Wall Street Fines For Misleading Investors. Regulators began meeting with Wall Street investment firms Friday to discuss fines, reportedly totaling more than $1 billion, for misleading investors with poor research.
Firms will be given ranges of impending fines during meetings Friday and next Monday and Tuesday with New York state Attorney General Eliot Spitzer’s office, the Securities and Exchange Commission and other regulatory groups, a source close to the talks told The Associated Press Friday.
conflicts between firms
The final fine levels will depend in some cases on the willingness of companies to implement changes to prevent future investment advice abuses and conflicts between firms’ stock analyses and their investment-banking business, the source said.
The Wall Street Journal first reported Friday the fines could total more than $1 billion. Citigroup faces an assessment of more than $500 million and Credit Suisse First Boston will be fined about $200 million, the Journal reported.
Several other major securities firms, including Goldman Sachs Group, Morgan Stanley, Lehman Brothers Holdings Inc., Deutsche Bank AG, UBS AG and Bear Stearns, are facing fines of about $75 million each, according to the newspaper.
“They’ll be told a dollar range which will correspond to the range they’ll have to pay,” the source told the AP. “It’s not the final word on what the fines will be, but it is a sense of what the exposure will be.”
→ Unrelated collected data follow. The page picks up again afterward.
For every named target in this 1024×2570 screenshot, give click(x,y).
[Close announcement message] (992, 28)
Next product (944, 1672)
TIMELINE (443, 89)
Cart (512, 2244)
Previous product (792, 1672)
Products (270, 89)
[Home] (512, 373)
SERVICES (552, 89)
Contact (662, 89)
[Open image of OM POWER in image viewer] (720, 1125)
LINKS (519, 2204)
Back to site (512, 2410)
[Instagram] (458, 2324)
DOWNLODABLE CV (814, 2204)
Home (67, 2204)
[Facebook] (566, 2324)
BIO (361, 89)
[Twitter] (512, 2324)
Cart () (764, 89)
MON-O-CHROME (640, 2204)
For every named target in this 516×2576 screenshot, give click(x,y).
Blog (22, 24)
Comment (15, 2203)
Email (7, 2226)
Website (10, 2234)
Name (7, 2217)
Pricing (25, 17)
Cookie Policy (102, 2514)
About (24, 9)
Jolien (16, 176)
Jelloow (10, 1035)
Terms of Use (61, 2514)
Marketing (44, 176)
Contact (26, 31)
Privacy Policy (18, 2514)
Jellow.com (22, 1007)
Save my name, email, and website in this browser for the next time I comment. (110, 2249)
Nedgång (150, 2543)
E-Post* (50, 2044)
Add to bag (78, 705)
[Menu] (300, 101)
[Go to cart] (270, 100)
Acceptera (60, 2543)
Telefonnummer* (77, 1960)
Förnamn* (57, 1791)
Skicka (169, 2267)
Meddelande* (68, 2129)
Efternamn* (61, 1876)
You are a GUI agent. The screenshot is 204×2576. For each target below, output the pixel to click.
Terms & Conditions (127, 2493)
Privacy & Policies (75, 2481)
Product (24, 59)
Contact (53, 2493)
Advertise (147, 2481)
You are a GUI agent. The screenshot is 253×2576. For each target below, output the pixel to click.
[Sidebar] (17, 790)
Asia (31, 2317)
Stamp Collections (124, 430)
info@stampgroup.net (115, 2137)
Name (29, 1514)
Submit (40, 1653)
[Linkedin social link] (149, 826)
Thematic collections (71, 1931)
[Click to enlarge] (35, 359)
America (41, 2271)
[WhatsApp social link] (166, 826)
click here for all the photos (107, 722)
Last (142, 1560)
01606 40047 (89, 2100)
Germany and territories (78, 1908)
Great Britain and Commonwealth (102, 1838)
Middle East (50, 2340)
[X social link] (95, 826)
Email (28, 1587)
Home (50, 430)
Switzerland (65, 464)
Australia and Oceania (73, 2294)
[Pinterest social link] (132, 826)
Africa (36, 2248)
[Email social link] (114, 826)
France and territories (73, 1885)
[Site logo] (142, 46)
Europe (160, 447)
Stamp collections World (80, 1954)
In May, Merrill Lynch & Co. agreed to a settlement with Spitzer’s office that included a $100 million fine and the separation of its analysts from its investment and banking operation.
Smaller firms including U.S. Bancorp Piper Jaffray will face smaller fines because unlike Citigroup, they cannot bear a fine of hundreds of millions of dollars, the source told the AP.
A spokeswoman from Piper Jaffray told the Wall Street Journal that “based on everything we know, the findings from the regulators would not be characterized as egregious.”
In addition to regulators from Spitzer’s office and the SEC, officials from the New York Stock Exchange and the National Association of Securities Dealers are also involved in discussions about fines this week and next with investment firms.
The discussions could be a final step in ending the Wall Street conflicts that Spitzer has said cost countless small investors millions of dollars. Investors were advised to buy stocks that analysts privately derided in order to bolster the stocks’ value and lure the companies as investment banking clients.